Pharmacokinetic and Pharmacodynamic Profiling of Minocycline for Injection Following a Single Infusion in Critically Ill Adults in a Phase IV Open-Label Multi-Center Study (ACUMIN)

Intravenous (IV) minocycline is increasingly used to treat infections caused by multi-drug resistant (MDR)-Acinetobacter baumannii. Despite being approved nearly 50 years ago, published information on its pharmacokinetic (PK) prolife is limited. This multi-center study examined the PK and probability of pharmacokinetic-pharmacodynamic (PK-PD) target attainment profile of IV minocycline in critically ill patients, with suspected or documented infection with Gram-negative bacteria. The PK study population included 55 patients who received a single 200 mg IV dose of minocycline. Plasma PK samples were collected pre-dose and 1, 4, 12, 24, 36, and 48 hours after initiation of minocycline. Total and unbound minocycline concentrations were determined at each timepoint. Probabilities of achieving the PK-PD targets associated with stasis and 1-log killing (fAUC:MIC of 12 and 18, respectively) were evaluated.

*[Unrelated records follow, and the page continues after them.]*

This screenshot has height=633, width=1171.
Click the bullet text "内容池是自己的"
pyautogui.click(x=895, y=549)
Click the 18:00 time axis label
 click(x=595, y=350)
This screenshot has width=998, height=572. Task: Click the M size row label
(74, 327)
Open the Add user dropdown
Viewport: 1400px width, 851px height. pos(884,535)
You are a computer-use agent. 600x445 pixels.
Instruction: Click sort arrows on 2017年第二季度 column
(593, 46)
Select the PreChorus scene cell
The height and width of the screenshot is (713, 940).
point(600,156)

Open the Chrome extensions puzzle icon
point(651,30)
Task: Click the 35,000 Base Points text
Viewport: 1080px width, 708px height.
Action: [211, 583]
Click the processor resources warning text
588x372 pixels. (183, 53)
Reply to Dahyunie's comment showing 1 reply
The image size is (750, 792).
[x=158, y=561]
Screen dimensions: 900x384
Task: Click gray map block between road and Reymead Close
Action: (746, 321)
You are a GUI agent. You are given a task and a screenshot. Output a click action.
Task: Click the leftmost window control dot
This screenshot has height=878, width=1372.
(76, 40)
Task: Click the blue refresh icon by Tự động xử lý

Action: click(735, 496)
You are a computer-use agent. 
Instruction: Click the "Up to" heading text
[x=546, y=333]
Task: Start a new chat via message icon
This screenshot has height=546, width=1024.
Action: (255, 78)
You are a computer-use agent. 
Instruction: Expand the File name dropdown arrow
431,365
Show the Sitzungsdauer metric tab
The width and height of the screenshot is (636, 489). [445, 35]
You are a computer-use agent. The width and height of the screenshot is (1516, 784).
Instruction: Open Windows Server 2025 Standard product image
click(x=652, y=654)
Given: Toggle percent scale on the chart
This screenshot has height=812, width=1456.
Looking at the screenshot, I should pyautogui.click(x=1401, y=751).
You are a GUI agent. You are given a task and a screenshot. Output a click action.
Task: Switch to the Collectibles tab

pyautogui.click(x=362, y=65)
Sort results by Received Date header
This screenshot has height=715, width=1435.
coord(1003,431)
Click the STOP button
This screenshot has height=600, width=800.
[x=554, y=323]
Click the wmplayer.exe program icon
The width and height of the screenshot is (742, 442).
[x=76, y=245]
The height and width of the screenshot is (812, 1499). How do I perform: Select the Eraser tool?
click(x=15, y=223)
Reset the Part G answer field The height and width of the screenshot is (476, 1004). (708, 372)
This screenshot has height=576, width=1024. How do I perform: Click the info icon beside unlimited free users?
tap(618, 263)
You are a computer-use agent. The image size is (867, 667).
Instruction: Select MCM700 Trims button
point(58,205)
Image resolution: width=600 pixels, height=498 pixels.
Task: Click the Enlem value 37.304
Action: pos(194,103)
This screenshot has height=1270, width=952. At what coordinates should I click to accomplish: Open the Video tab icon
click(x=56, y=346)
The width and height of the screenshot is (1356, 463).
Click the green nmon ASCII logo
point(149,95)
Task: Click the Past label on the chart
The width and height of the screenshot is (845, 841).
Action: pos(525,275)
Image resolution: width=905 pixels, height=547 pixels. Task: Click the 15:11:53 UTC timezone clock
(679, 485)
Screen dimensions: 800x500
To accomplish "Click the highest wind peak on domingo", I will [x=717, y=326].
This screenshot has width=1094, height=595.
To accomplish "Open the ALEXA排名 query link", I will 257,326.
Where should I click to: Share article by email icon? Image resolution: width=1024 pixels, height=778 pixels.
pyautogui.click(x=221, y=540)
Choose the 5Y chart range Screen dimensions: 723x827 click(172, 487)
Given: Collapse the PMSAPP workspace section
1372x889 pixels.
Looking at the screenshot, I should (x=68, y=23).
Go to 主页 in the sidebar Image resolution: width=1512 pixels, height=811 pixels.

A two-compartment population PK model with zero-order IV input and first-order elimination, which estimated a constant fraction unbound (fub) for minocycline, best characterized the total and unbound plasma minocycline concentration-time data. The only two covariates retained in the final PK model were body surface area [associated with central volume of distribution] and albumin (associated with fub). In the PK-PD target attainment analyses, minocycline 200 mg IV Q12H was predicted to result in a suboptimal PK-PD profile for patients with A. baumannii infections with MIC values ≥ 1 mg/L. These findings cast uncertainty on the appropriateness of the current minocycline FDA susceptibility breakpoints and suggest that clinicians should strongly consider only combination antibiotic therapy with IV minocycline for all patients with serious Acinetobacter sp. infections.